Instructions to follow → Transcribe nothing except the lines below that run from the one with "You are a GUI" to the one with "security policy (82, 809)", ends included, and do not copy any picture.

Records supplied →
== Segment start ==
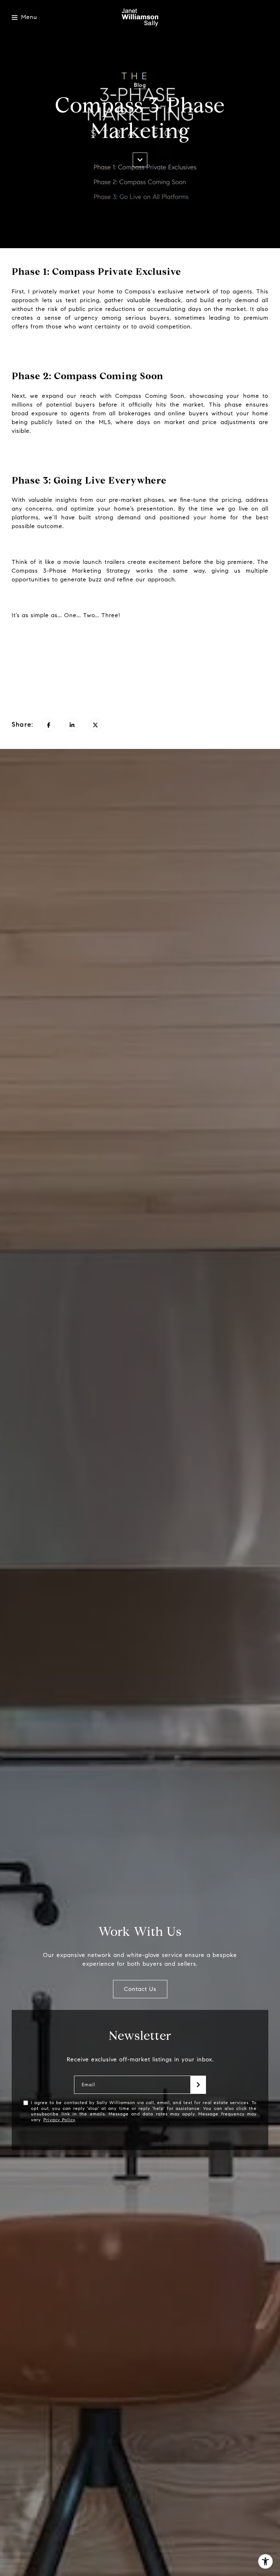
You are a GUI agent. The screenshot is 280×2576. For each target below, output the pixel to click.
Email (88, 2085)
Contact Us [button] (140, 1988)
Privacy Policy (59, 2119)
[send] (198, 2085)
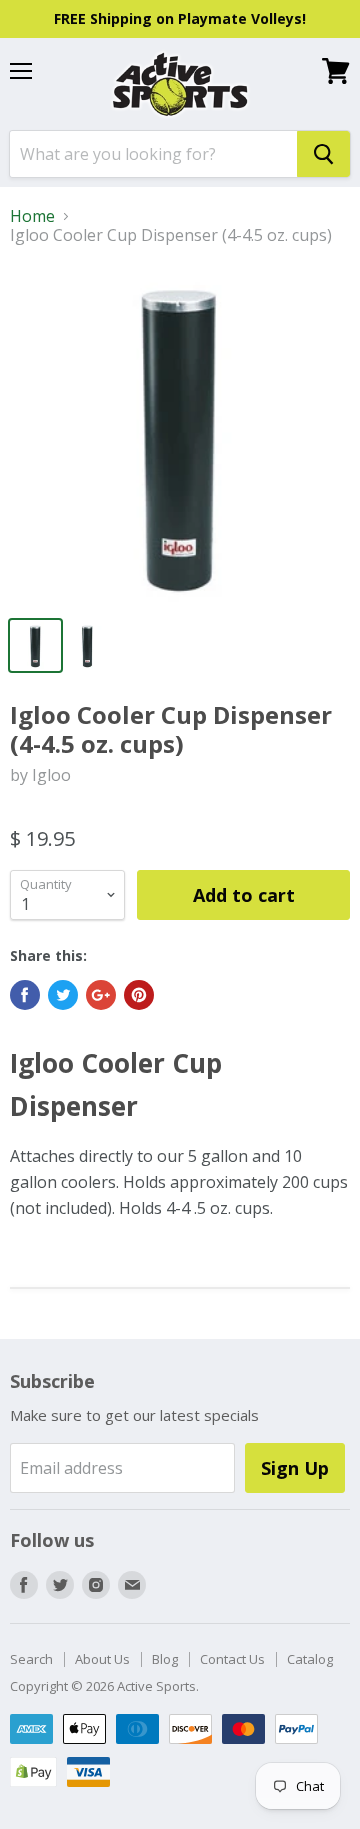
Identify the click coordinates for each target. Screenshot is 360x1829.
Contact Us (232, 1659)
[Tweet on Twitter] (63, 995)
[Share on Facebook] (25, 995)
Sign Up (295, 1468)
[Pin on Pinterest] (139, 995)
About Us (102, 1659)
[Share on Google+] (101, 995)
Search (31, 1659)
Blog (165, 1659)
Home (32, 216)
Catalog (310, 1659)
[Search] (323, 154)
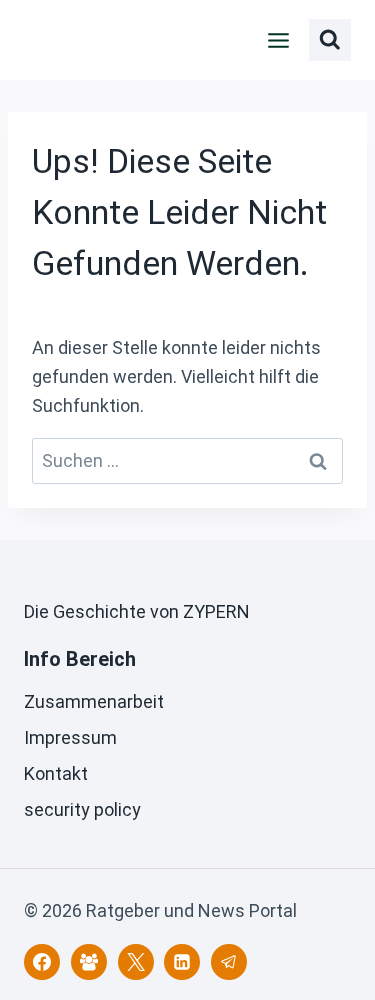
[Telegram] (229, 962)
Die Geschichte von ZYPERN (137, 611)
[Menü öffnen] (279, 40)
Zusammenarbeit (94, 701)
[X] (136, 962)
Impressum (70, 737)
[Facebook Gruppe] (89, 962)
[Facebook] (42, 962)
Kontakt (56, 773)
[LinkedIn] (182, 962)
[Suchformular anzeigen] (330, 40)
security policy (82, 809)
== Segment end ==
== Segment start ==
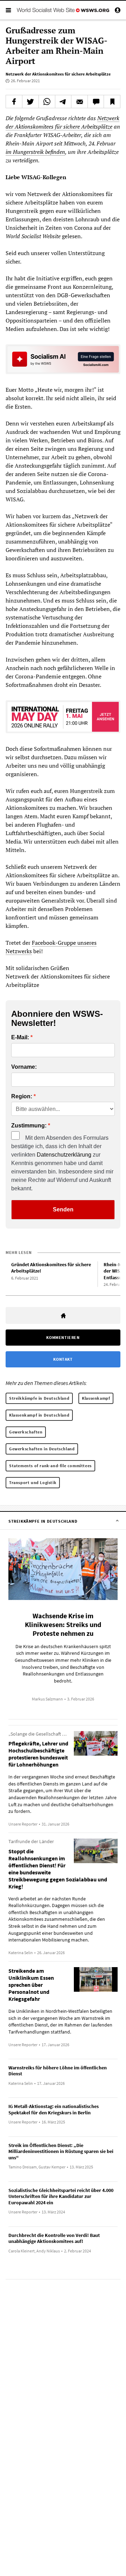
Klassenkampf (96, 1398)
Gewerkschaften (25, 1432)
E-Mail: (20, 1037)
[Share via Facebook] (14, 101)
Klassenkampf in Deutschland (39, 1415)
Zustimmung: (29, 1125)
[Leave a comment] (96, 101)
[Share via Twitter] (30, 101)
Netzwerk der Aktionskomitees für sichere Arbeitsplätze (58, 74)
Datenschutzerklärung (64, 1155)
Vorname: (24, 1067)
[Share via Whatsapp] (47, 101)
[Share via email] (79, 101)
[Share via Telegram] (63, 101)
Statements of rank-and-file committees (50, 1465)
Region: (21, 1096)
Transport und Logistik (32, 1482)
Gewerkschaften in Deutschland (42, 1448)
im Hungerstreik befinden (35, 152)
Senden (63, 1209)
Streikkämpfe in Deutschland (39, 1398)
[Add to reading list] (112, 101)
== Segment end ==
== Segment start ==
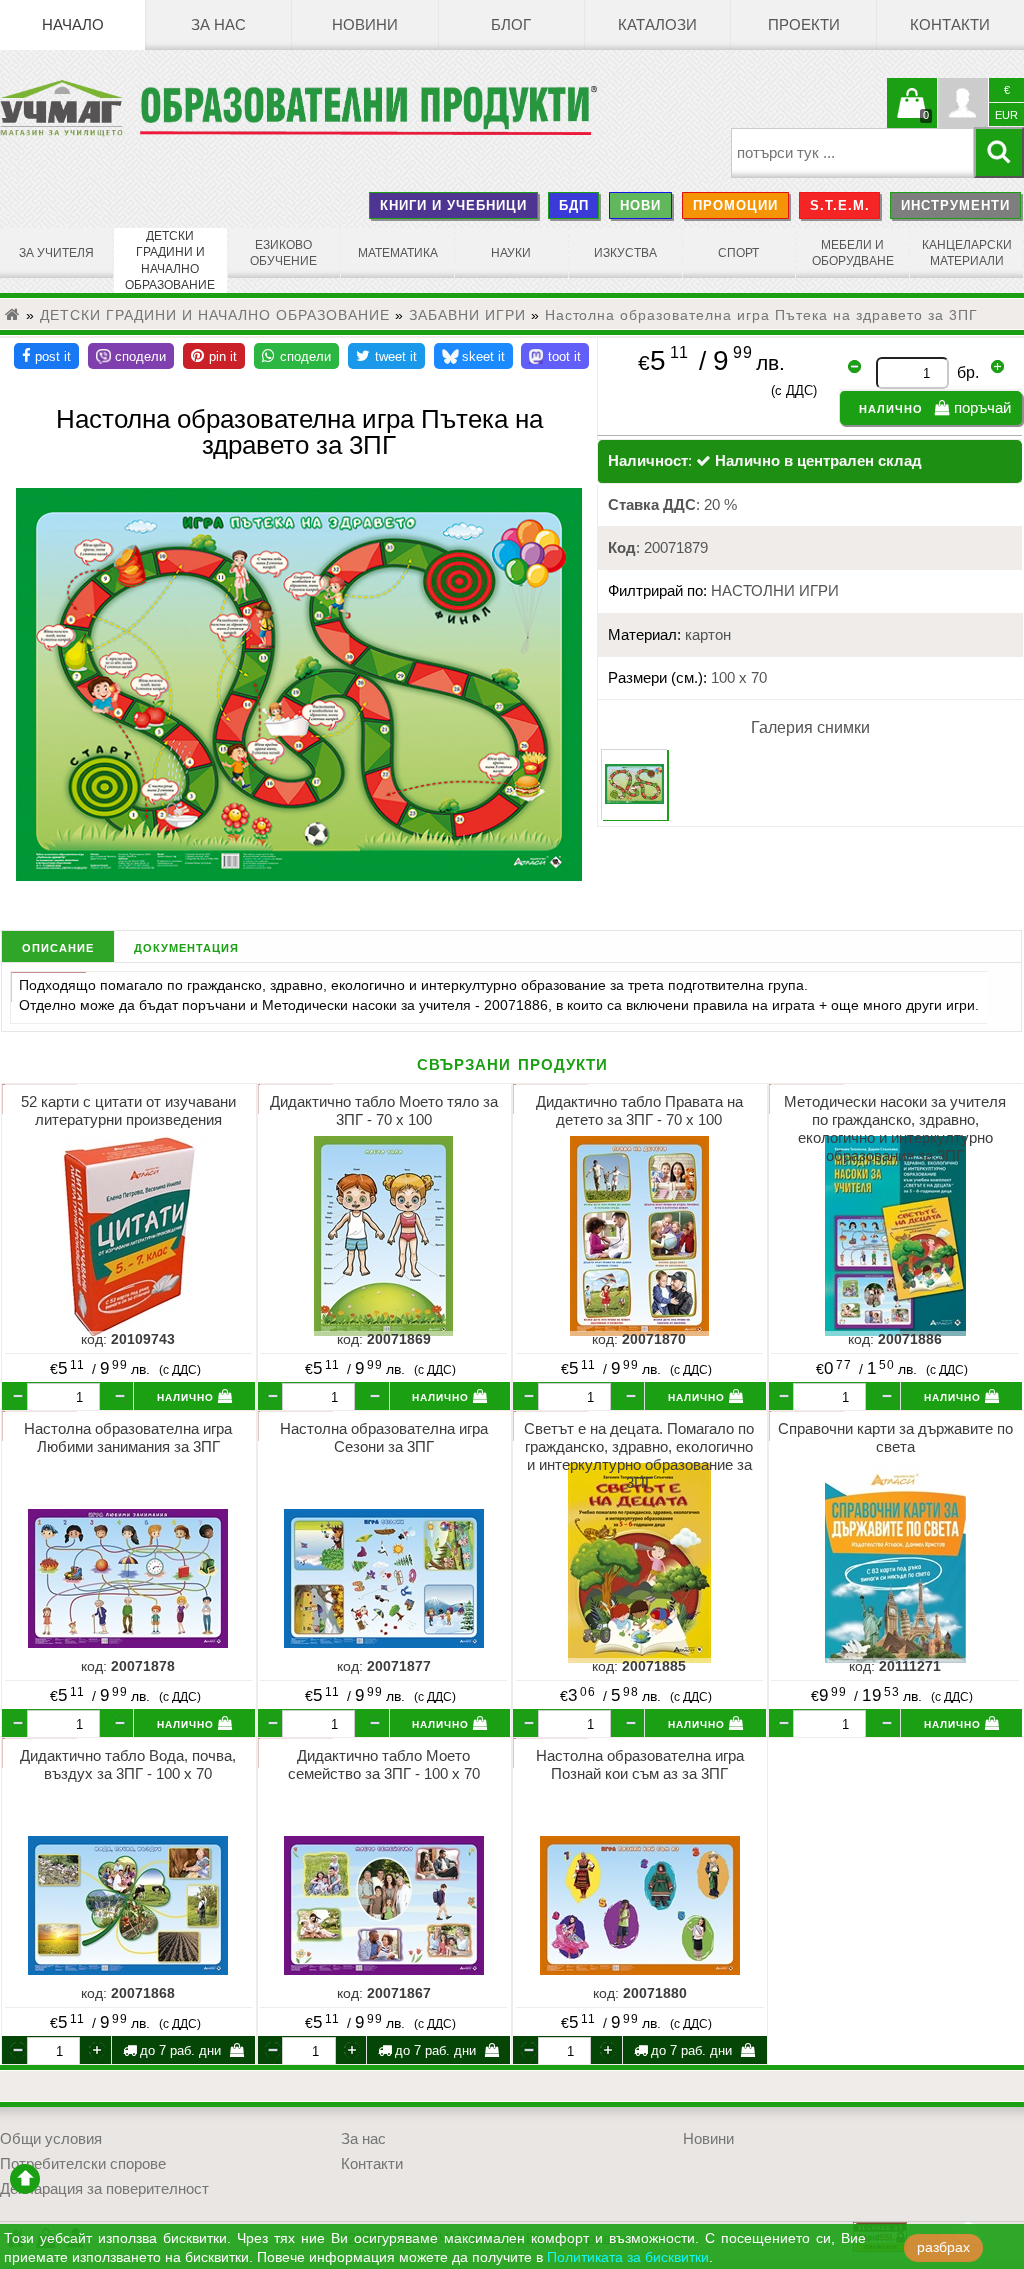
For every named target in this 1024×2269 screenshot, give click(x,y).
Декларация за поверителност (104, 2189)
== Segment end ==
Response area →
You are a GUI agent. The screenshot is 280×2576. For each target below, output the pixel to click.
Email (88, 2085)
Contact Us [button] (140, 1988)
Privacy Policy (59, 2119)
[send] (198, 2085)
Identify the click coordinates for each target. Screenshot is 360x1829.
Contact Us (232, 1659)
[Tweet on Twitter] (63, 995)
[Share on Facebook] (25, 995)
Sign Up (295, 1468)
[Pin on Pinterest] (139, 995)
About Us (102, 1659)
[Share on Google+] (101, 995)
Search (31, 1659)
Blog (165, 1659)
Home (32, 216)
Catalog (310, 1659)
[Search] (323, 154)
[Telegram] (229, 962)
Die Geschichte von ZYPERN (137, 611)
[Menü öffnen] (279, 40)
Zusammenarbeit (94, 701)
[X] (136, 962)
Impressum (70, 737)
[Facebook Gruppe] (89, 962)
[Facebook] (42, 962)
Kontakt (56, 773)
[LinkedIn] (182, 962)
[Suchformular anzeigen] (330, 40)
security policy (82, 809)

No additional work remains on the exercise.